Por Alvargonzález; 10 de septiembre de 2003
No fue un buen año aquel de 1912 y cuando se resquebrajó la compacta masa urbana tapatía. Para ser preciso, fue el miércoles 8 de mayo cuando comenzó el zangoloteo que parecía no tener fin. Con decirte que hasta el día primero de septiembre concluyó la función del ‘meneadito’ colectivo y que en ese intervalo fueron contabilizados ¡más de mil temblores! Mal fue para Guadalajara el 1912 pues a la trepidación política de una Revolución recién inaugurada, debió sumársele la zozobra local de sentir que todo podría venirse abajo; al derrumbe del sistema político había que añadir la realidad de una ciudad que físicamente se estaba derrumbando y cuyos habitantes procuraban estar lo menos posible en sus casas y que incluso habían convertido plazas y jardines en dormitorios. No hubo día durante mayo que no temblara y que con ello se repitieran las mismas escenas: al comenzar a crujir todo, la gente en las calles de rodillas rezando. Llantos, rezos, pánico. Ya no había madera suficiente para apuntalar casas, templos o edificios. ‘Malaño’ fue aquel…
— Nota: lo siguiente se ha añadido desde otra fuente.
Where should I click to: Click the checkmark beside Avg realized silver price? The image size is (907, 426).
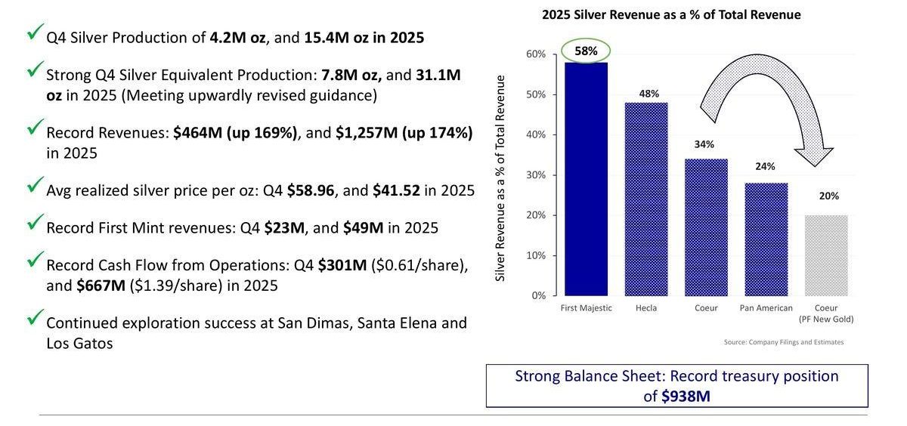coord(34,184)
Lo de siempre: que en las Profecías de la Madre Matiana estaba advertido (el amigo Lubín me facilitó el tal libro de profecías y me parecieron tan claramente confusas como las de Nostradamus); que eran secuelas del reciente paso por el cielo tapatío –y del cielo de todo el mundo, pero a los tapatíos les gusta sentir que su cielo es único–, del espléndido Cometa Halley que en el ‘ochentaitantos’ y de retorno mostró claros síntomas de impotencia sideral. Lo de siempre: buscar esotéricas causas a lo que tiene razones brutalmente terrestres.
Allí es donde aparece Severo Díaz (1876-1956), el de Sayula, que con todo y su ortodoxa formación como sacerdote trató de hacer prevalecer entre la población su voz como científico: la causa de los terremotos más allá de ser ocurrencia divina, es la de un subsuelo profundamente volcánico. Rezar, sí, pero ayudar a las divinidades a que la techumbre no te caiga encima tomando medidas precautorias. Severo Díaz, el astrónomo, el metódico registrador de las marcas que dejaban en el sismógrafo los temblores cotidianos; el que en Zapotlán había observado metódicamente la evolución del Volcán de Colima y a cuya actividad atribuía certeramente el terrible bamboleo urbano que parecía no tener fin.
Y allí su busto cantero, frente a la puerta de la que fuera su casa en la calle Camarena, con una extraña inscripción: “Presbítero Severo Díaz”. Inusual en el contexto republicano en el que esa profesión oficialmente no existía. Severo, el matemático director de la escuela de ingenieros, el astrónomo, geólogo y vulcanólogo. El creyente profundo de que teología y ciencia no tienen por qué estar reñidas. ¿O sí?